Katie Hopkins called for gunboats to meet refugees – Nato has kindly provided her with some

The EU-Turkey deal has allowed Cameron to push his two favourite policy responses: ‘contract it out’ and ‘send in the military’

When far-right shock jock Katie Hopkins last year wrote that refugees should be met with gunboats, her comments were met with outrage. But David Cameron seems to have taken her advice. The Royal Navy will be deployed, as part of a Nato presence in the Mediterranean.

The ‘refugee crisis’ has allowed Cameron to push his two favourite policy responses: ‘contract it out’ and ‘send in the military’. Because the other part of this week’s ‘deal’ is giving billions of pounds to Turkey to keep migrants outside Europe.

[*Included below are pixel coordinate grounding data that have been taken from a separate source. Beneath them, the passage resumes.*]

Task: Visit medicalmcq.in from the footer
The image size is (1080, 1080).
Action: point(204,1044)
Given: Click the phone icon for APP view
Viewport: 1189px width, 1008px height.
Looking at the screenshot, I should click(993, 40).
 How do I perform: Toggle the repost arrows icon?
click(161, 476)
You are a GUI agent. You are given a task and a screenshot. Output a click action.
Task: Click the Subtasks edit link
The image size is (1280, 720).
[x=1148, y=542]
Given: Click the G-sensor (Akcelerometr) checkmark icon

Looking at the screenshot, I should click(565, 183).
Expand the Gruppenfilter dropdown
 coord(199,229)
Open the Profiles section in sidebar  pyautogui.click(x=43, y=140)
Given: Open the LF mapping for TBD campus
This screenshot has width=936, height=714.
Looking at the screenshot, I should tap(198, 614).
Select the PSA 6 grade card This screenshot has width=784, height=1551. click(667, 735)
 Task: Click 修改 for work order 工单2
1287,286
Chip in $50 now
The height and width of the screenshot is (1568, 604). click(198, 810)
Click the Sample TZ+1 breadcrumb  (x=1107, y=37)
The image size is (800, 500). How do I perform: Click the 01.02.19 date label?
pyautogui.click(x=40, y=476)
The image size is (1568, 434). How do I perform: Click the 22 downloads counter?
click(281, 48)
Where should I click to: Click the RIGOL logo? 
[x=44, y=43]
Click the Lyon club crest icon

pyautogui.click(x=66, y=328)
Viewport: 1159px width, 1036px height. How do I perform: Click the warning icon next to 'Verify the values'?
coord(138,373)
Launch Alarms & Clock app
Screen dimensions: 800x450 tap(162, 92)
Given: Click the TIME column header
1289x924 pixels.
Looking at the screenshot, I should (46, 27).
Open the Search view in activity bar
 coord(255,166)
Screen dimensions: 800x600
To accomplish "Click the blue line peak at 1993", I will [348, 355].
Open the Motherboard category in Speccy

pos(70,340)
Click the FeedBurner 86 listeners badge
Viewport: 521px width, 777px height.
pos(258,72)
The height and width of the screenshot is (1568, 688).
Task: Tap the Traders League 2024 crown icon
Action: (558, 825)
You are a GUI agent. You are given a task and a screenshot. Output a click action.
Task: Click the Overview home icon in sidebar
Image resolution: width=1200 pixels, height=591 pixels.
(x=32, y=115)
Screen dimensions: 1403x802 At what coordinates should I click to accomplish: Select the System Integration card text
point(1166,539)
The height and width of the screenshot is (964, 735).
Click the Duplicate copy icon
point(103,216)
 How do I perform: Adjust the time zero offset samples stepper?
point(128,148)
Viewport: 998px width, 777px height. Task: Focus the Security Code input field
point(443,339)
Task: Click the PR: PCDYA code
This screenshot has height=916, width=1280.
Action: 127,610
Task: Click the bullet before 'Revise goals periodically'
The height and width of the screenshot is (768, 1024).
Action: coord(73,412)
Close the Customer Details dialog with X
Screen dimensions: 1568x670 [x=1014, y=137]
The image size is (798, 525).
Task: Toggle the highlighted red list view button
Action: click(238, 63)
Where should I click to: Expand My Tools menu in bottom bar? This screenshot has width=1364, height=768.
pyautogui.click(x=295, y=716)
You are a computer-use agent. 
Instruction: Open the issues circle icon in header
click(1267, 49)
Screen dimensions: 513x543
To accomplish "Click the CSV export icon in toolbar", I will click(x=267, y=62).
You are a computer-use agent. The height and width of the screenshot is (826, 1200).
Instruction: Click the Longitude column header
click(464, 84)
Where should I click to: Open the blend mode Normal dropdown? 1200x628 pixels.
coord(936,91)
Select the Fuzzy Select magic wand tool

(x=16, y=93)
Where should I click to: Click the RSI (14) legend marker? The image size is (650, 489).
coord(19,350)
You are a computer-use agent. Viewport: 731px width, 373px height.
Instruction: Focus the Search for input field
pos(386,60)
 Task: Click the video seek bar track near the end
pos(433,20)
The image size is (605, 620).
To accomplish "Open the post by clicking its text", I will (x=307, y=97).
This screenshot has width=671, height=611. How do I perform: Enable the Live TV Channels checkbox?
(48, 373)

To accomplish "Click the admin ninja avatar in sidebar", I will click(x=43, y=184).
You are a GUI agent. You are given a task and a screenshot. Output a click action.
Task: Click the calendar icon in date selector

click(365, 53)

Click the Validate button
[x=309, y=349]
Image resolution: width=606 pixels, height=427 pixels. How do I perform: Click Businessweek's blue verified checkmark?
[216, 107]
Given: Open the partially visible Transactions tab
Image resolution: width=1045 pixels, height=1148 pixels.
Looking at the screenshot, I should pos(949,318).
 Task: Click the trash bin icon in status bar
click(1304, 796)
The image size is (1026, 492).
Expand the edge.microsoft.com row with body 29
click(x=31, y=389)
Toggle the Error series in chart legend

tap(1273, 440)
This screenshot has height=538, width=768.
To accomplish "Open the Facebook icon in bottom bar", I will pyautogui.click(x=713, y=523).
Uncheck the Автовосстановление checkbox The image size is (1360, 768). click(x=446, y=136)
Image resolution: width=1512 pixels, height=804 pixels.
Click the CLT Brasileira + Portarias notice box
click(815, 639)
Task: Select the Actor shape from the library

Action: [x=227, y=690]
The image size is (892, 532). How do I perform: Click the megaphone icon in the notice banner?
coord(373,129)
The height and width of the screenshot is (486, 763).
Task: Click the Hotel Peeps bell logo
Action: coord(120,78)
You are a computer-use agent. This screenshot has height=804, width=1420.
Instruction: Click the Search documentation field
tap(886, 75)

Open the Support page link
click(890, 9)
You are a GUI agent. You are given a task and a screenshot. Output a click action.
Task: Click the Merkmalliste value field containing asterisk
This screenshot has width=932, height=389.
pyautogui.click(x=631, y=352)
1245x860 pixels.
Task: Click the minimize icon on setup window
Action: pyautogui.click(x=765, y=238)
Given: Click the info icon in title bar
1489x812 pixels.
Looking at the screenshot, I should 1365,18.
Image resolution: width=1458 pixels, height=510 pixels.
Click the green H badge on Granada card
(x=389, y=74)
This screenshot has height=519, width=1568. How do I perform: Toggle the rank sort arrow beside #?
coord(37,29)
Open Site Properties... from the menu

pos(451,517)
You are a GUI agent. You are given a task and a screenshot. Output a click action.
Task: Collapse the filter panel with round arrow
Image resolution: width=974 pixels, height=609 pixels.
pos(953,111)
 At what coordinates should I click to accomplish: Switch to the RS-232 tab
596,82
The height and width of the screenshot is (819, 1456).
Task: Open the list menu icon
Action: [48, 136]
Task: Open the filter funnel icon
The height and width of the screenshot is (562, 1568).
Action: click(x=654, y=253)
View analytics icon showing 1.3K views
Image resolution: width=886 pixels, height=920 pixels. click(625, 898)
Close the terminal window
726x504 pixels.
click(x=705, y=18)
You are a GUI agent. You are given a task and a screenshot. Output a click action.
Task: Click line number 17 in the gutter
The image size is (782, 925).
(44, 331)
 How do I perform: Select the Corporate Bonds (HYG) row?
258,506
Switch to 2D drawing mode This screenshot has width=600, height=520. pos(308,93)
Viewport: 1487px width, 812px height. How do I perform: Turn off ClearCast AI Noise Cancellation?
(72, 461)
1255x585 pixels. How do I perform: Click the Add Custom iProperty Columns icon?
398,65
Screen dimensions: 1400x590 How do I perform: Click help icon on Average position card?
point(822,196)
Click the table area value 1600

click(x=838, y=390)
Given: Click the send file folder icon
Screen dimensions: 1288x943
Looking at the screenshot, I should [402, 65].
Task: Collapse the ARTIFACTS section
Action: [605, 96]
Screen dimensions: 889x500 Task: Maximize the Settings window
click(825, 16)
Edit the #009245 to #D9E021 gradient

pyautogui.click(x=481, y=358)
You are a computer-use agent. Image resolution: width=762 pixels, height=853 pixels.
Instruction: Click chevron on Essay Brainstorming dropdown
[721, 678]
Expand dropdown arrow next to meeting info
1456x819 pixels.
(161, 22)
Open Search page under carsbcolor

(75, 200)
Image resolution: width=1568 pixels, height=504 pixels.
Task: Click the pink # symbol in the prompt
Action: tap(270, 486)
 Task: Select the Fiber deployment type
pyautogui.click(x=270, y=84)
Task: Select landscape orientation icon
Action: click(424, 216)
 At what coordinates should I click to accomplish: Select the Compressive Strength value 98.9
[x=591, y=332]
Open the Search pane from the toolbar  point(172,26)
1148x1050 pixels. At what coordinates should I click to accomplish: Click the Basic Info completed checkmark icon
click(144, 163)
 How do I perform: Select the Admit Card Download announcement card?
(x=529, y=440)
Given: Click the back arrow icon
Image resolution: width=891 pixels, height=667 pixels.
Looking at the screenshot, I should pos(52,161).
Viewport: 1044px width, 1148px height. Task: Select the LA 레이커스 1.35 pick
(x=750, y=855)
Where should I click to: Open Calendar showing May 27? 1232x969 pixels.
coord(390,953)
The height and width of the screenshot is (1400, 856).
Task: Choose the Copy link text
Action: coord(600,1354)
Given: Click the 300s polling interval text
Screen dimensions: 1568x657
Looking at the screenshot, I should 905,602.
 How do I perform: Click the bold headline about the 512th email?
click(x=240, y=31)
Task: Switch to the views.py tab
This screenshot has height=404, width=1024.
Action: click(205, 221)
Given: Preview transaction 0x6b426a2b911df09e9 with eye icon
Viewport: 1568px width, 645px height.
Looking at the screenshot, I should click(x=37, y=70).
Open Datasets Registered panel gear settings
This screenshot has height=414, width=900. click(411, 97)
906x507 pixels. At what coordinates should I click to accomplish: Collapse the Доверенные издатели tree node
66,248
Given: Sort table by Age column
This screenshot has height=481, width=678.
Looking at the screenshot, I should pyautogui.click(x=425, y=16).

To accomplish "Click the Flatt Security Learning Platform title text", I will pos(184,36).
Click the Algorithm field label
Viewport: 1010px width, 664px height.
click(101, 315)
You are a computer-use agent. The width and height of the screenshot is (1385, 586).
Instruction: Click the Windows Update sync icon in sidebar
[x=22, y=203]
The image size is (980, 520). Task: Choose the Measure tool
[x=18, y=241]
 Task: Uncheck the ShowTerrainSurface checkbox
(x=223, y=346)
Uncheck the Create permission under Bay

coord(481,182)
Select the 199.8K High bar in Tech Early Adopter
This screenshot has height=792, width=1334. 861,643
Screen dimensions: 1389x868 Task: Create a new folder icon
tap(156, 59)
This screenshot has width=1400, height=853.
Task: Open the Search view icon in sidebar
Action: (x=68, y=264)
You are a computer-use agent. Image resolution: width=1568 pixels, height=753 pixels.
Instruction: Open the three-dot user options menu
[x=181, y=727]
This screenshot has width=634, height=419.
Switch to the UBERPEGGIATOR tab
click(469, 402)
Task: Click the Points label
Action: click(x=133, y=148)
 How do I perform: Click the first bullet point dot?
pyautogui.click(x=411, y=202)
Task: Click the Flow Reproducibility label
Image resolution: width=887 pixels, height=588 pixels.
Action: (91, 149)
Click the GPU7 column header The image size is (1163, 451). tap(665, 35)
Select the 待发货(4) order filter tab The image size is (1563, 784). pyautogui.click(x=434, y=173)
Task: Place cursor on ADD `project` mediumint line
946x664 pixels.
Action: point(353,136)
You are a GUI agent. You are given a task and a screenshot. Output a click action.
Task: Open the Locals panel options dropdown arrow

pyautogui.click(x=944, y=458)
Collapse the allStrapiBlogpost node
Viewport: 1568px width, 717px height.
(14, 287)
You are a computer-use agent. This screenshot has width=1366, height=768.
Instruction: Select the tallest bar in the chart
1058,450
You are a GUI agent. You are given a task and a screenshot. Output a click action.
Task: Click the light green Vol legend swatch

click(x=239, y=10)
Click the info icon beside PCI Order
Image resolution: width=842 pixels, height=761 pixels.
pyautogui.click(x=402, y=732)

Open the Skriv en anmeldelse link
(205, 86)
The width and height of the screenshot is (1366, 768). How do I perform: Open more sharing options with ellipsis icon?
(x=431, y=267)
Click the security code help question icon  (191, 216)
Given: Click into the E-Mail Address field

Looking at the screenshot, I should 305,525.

No matter that the Turkish government becomes more authoritarian by the day, and has declared war on the Kurds, who incidentally are in the front line in the battle against our ‘enemy’ Isis. More important right now is that we pay someone else to deal with the refugee problem, as we become a gated community, patrolled by private security guards, surrounded by a sea of misery.

Cameron has consistently fought against more humane policies – such as proposals for fairer allocations of refugees across Europe. Today’s crisis would not have reached this level had European countries each taken their fair share of responsibility. But Cameron helped defeat those proposals, and would have taken no refugees at all had not the reaction to the picture of dead toddler Alan Kurdi forced the government to take a few thousand people.

Our responsibility is not simply legal. Britain stood shoulder to shoulder with the United States in Afghanistan and Iraq. We turned Libya upside down. We armed the Saudis to the tune of £3bn last year while they were mercilessly pummelling Yemen. And still today the Prime Minister itches to bomb Syria – whether the enemy is Assad or Isis doesn’t seem to matter. Our governments have played an enormous role in the widespread turmoil and conflict in the Middle East that so many are fleeing.

Not to worry, because migration itself creates the opportunity to profit. Today the Home Office, along with the arms industry trade body ADS, are organising Security and Policing 2016,  which is being met this evening by protesters. This exhibition offers a “discreet environment” for 400 companies to exhibit “the latest developments in the UK security market” including “products which would be too sensitive to show in a more open environment”. Surveillance, border fences, patrols, and ‘crowd control’ all generate profits for these parasites on crises and suffering.

Another protest at the weekend will target the infamous Yarl’s Wood detention centre, run on a £10 million a year contract by Serco, where migrants spend months or even years behind bars, despite not having committed any crime. The UK is a world leader at privatising immigration detention, just as it is now contracting out immigrants directly.

There is a different way. We could welcome migrants whether they are escaping poverty or fleeing war. It is perfectly possible for Europe to take far more migrants than we currently see. In fact, our ageing population may depend upon it.